Problem statement:
For every record that follows, transcribe the text exactly and leave any image out.

Data provided:
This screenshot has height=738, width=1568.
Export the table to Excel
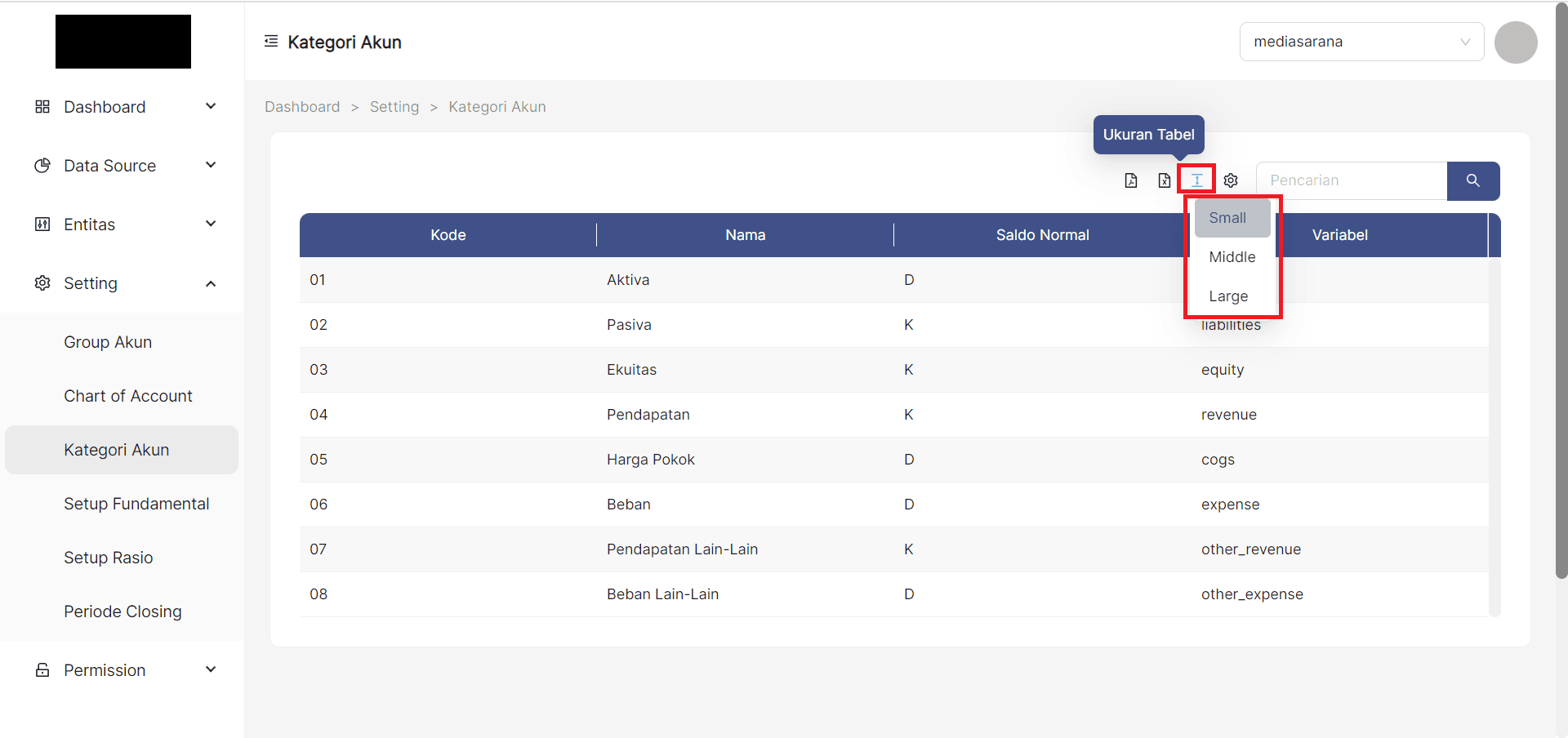tap(1164, 180)
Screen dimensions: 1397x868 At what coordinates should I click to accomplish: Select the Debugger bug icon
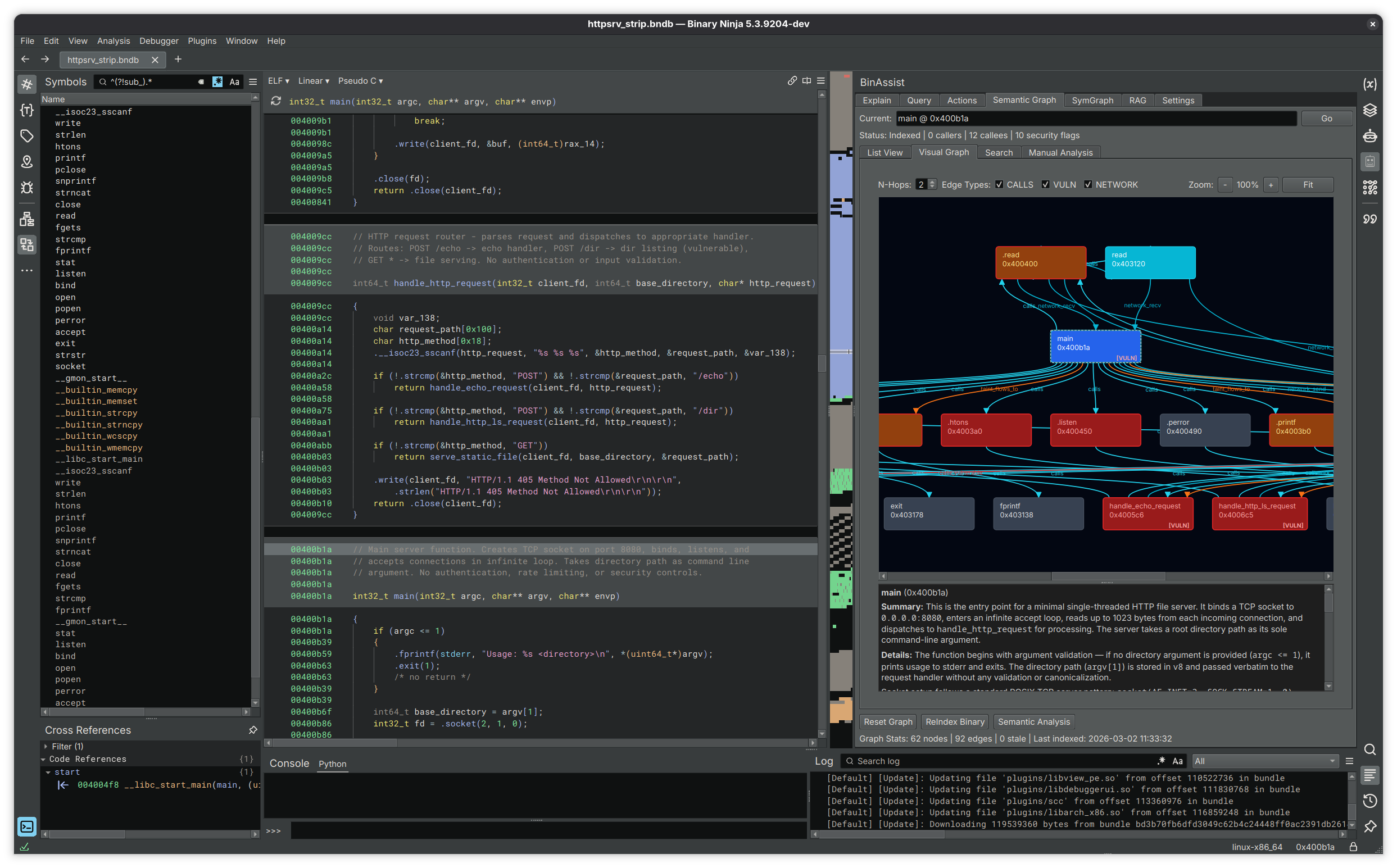(26, 188)
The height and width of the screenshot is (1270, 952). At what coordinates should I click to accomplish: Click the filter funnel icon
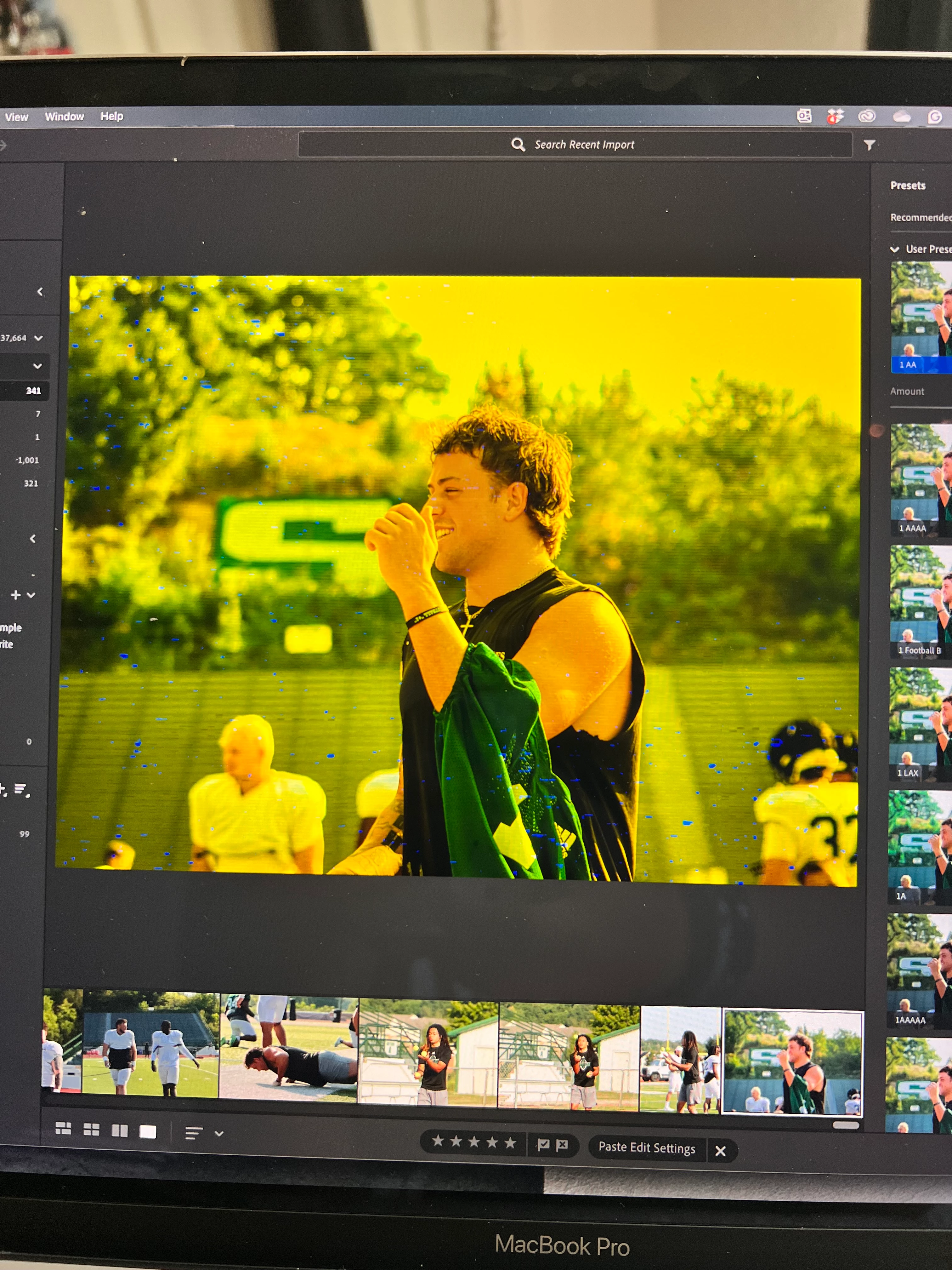pyautogui.click(x=870, y=145)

Result of the exercise:
This screenshot has height=738, width=1568.
Export the table to Excel
tap(1164, 180)
Screen dimensions: 1397x868 At what coordinates should I click to accomplish: Select the Debugger bug icon
(26, 188)
The height and width of the screenshot is (1270, 952). At what coordinates should I click to accomplish: Click the filter funnel icon
pyautogui.click(x=870, y=145)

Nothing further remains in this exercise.